Telling the story of a young boy in the days leading up to World War I, all the usual Spielberg emotional tricks are on full display. There are lingering crane shots on open vistas, sweeping musical cues to signify emotion and even pensive looks on actors’ faces for full dramatic effect. It’s easy for a casual moviegoer to succumb to such easy maneuvers, but for a jaded film writer who knows the magician is holding a trick deck, it’s hard to see past the A-B-C storytelling.

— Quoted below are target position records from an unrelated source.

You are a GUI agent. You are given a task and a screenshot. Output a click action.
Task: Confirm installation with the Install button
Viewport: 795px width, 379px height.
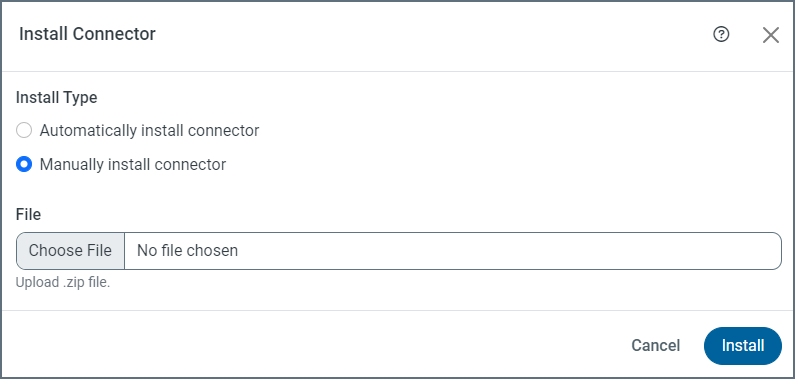click(743, 346)
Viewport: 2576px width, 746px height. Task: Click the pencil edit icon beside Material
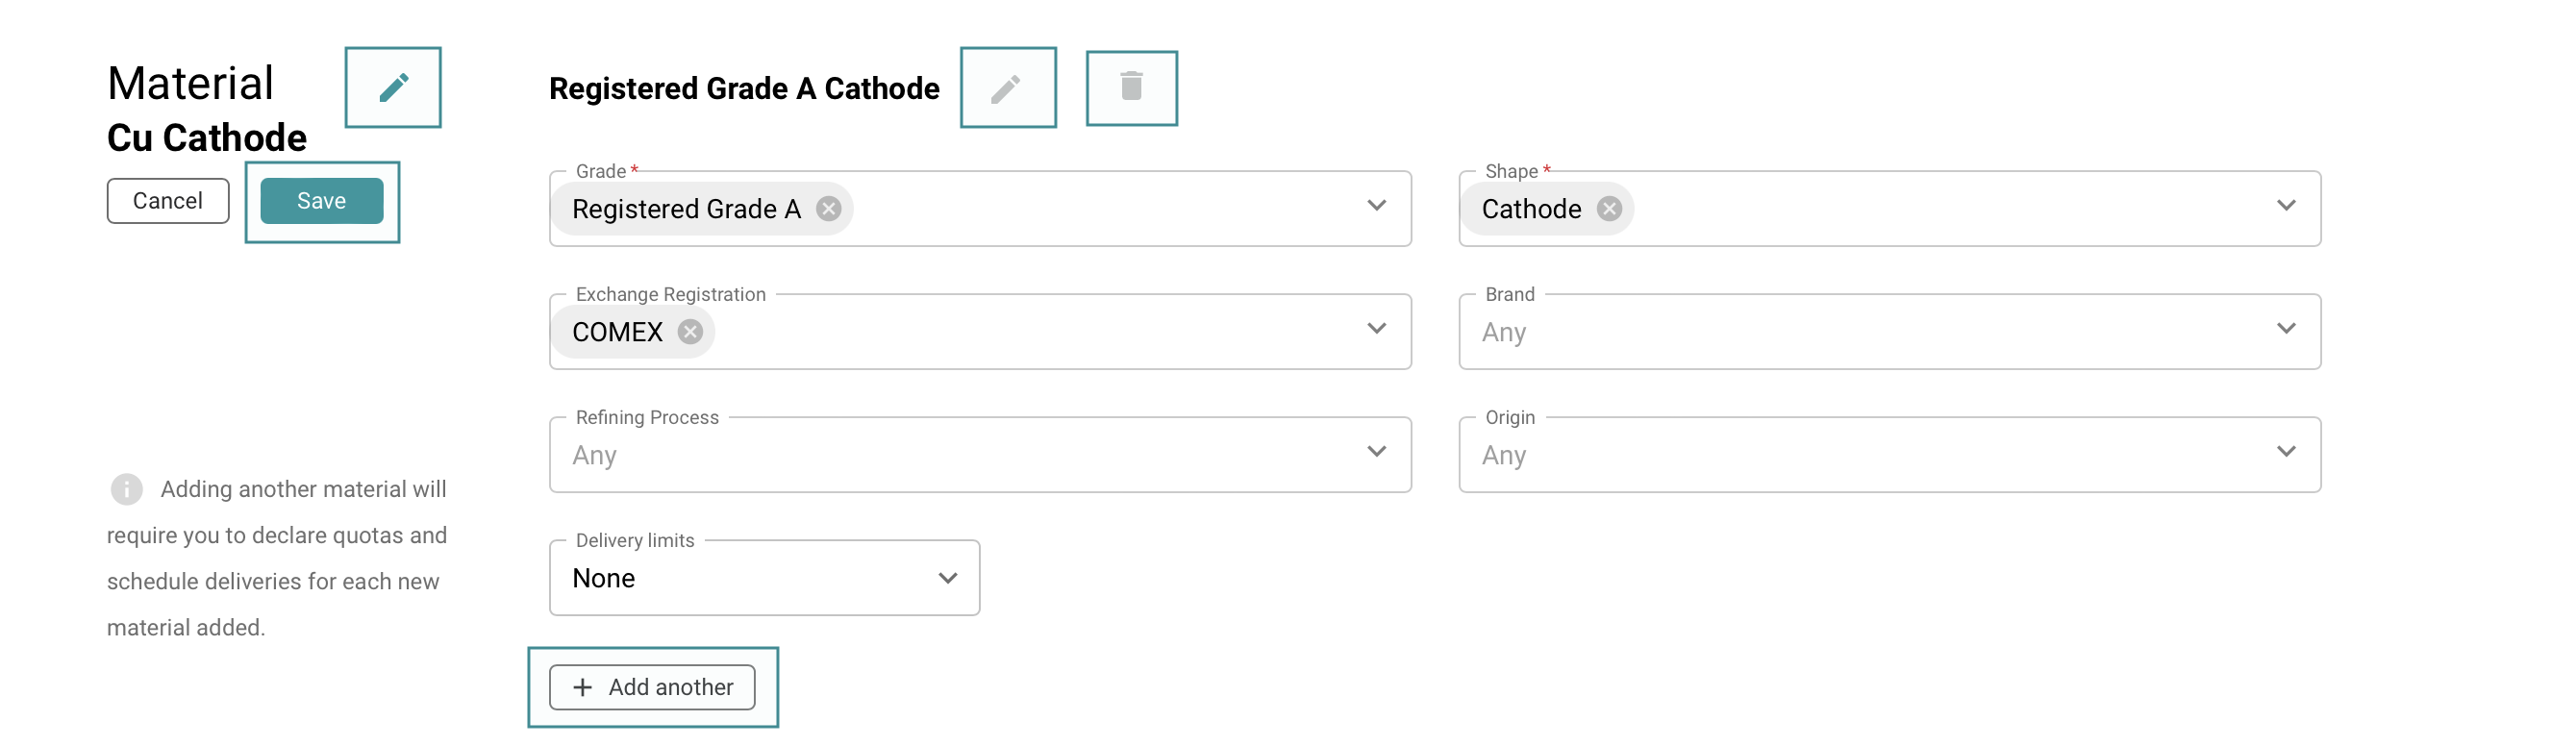click(x=393, y=88)
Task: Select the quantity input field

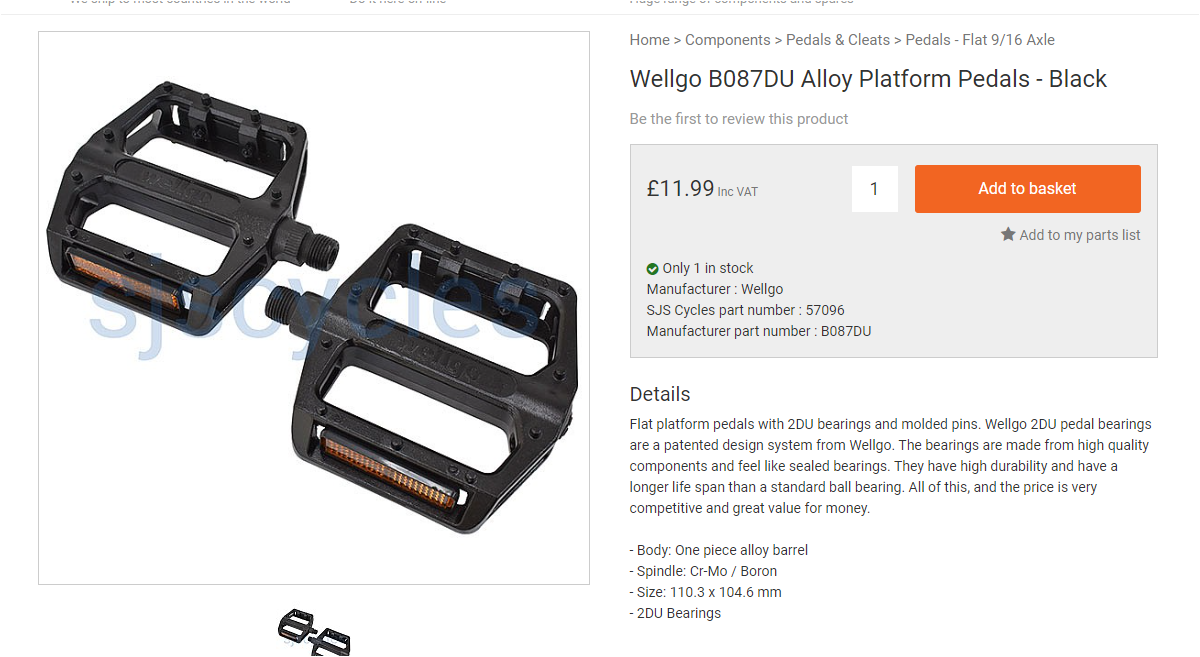Action: click(875, 189)
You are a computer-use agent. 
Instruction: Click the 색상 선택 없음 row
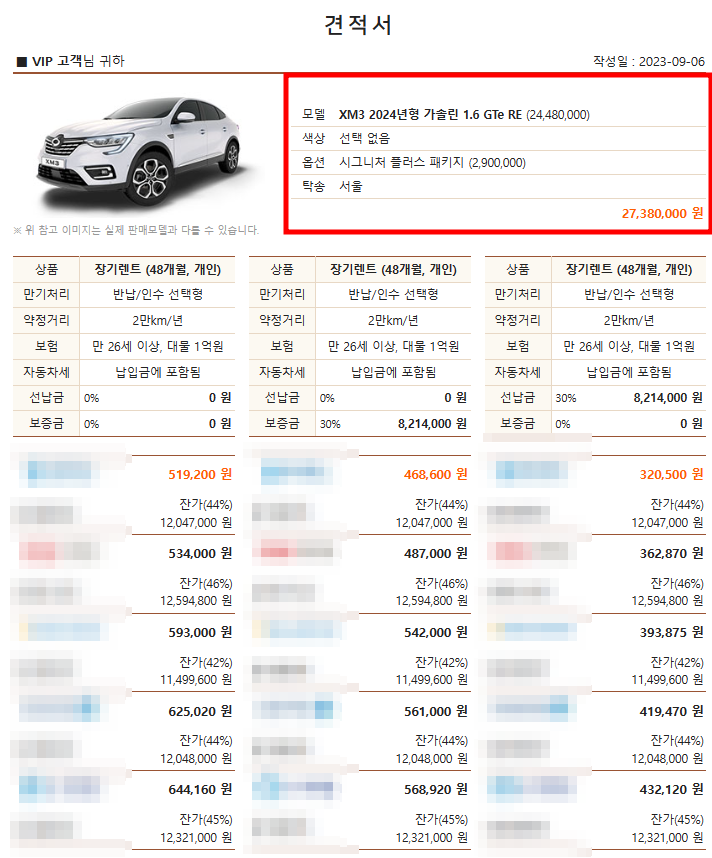498,138
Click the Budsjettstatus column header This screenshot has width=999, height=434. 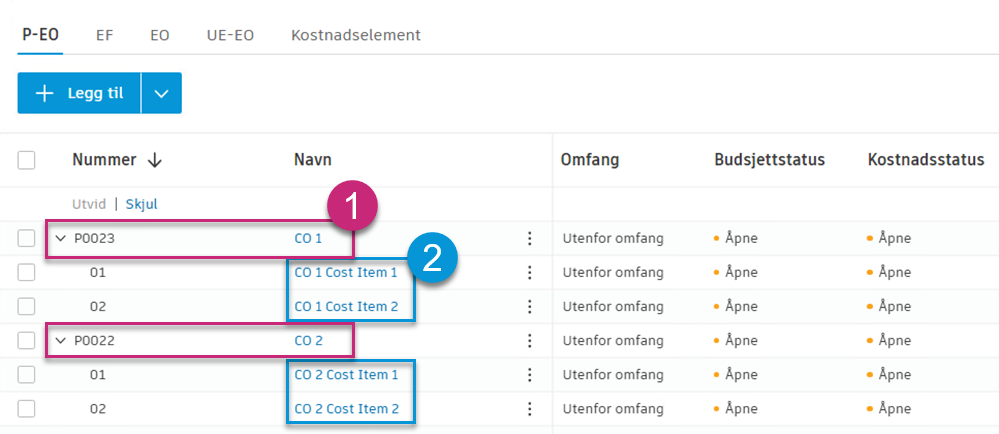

Having said this, the film is not without its merits. There are moments of genuine emotion in War Horse that ironically don’t involve the titular horse at all. Because let’s face it, the idea of a horse in peril during World War I immediately spring an endless array of heart-tugging possibilities. Spielberg goes for a lot of them but gets creative with a few fresh ideas, too. I just wish the film had more of those instead.
We Bought a Zoo
Marco's Rating: B
Directed by: Cameron Crowe (Almost Famous, Vanilla Sky, Elizabethtown)
Starring: Matt Damon, Scarlett Johansson, Thomas Haden Church, Elle Fanning
Review: A grounded family adventure from writer-director Cameron Crowe is not what I was expecting but it works as a solid movie just the same. Mixing kids and animals will usually lead to an abundance of cuteness and they are on full display in We Bought a Zoo. Based on the novel and true life experiences of author Benjamin Mee, the story centers on a broken family who relocate from the big, bad city to a remote location in an attempt to start over and get over their grief. The catch being that yes, their new property is surrounded by a large habitat of animals.
It’s nice to see Cameron Crowe and lead actor Matt Damon take a step back from their usual serious work and make the unexpected, a sweet family film for all ages. We Bought a Zoo is never groundbreaking, but is always sweet and self-assured, something we really don’t see too much in recent movies.
We Need to Talk About Kevin
Marco's Rating: A
Directed by: Lynne Ramsay (Ratcatcher, Morvern Callar)
Starring: Tilda Swinton, John C. Reilly, Ezra Miller
Review: While not a horror film in the tradition sense, We Need to Talk About Kevin is the scariest film of 2011. It’s the exact type of cerebral horror story that will linger in your head days after you’ve seen it and that is infinitely scarier than seeing visceral blood and guts onscreen.
It should be noted that Kevin is anchored by a ferocious performance by Tilda Swinton. She plays the mother of a boy she has never fully understood. And while she has birthed this young man, it's clear through flashbacks that there is a very serious disconnect between mother and son. Instead of a loving bond their interaction is more of a cat-and-mouse game with horrific results.
If Swinton is the anchor that grounds the film in emotional turmoil, young actor Ezra Miller is the catalyst that sets this family’s trainwreck in motion. The less said about the plot the better but it’s safe to say that We Need to Talk About Kevin is not only one of the most brutal films of 2011, but also one of the best.
Have you seen any of these yet? And what are you planning to see this weekend, if anything?